(Entries shown)
------------------------------------------------
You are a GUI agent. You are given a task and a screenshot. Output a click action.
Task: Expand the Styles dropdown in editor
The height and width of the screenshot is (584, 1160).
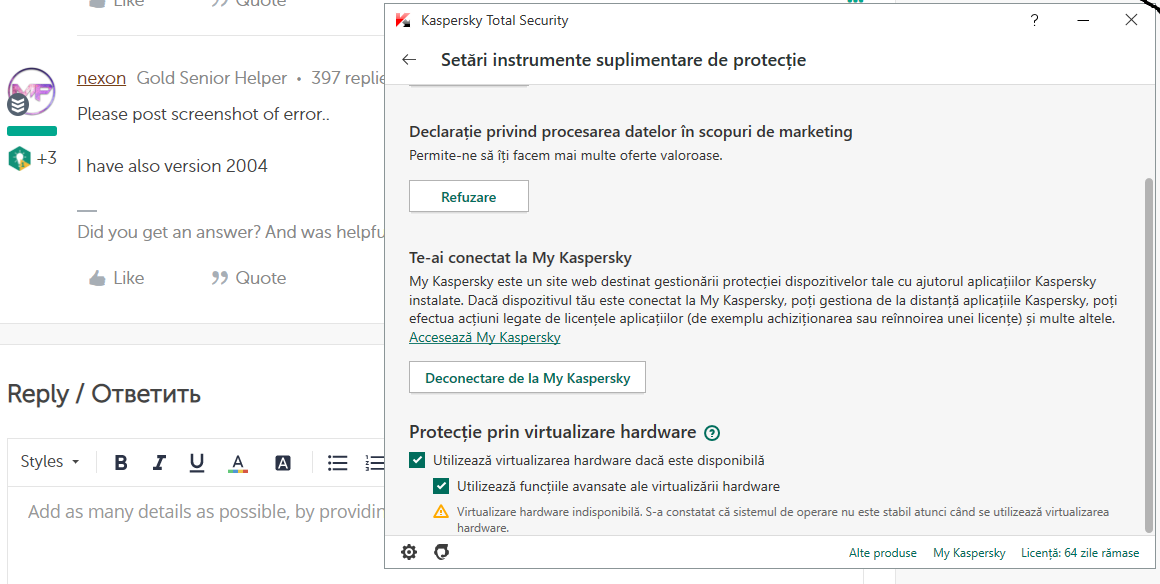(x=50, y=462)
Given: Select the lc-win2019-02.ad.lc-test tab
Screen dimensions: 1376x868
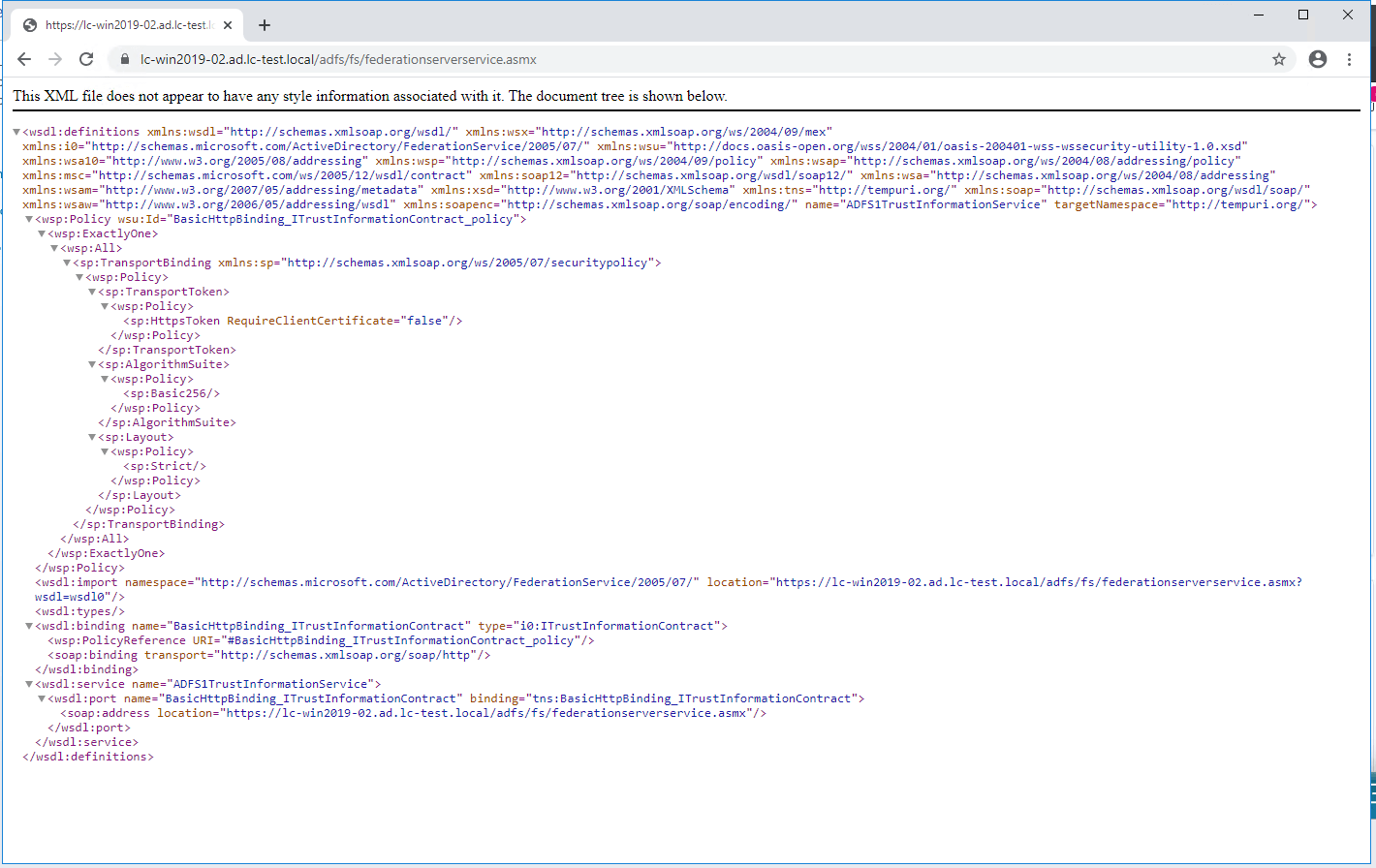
------------------------------------------------
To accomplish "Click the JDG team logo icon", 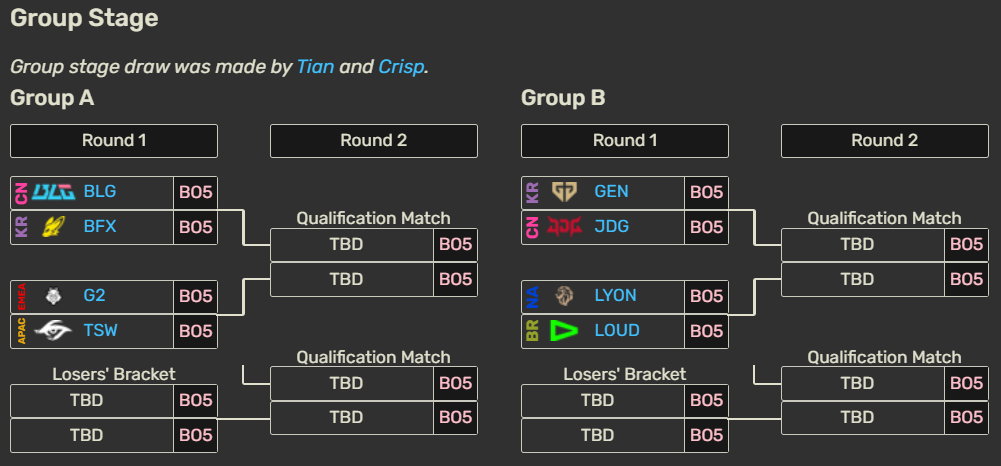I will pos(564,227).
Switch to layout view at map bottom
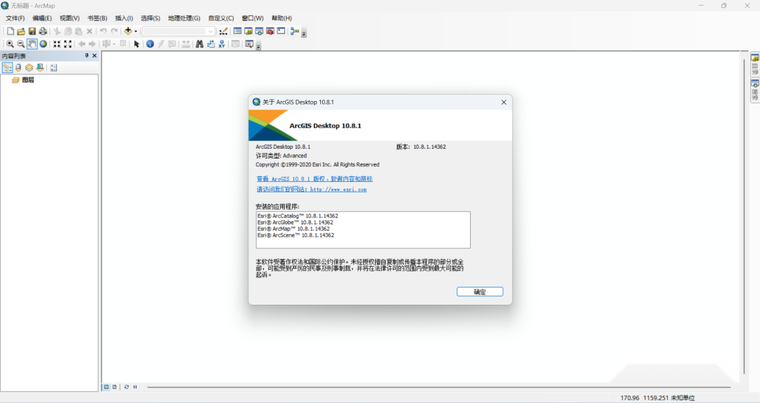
------------------------------------------------
(Task item)
Every line above between the one containing "The height and" and the one containing "Screen dimensions: 1376x868", those two included, is to be printed exactly. No pictures go into the copy.

(Solution for this exercise)
The height and width of the screenshot is (584, 1160).
(x=50, y=462)
Given: Select the lc-win2019-02.ad.lc-test tab
Screen dimensions: 1376x868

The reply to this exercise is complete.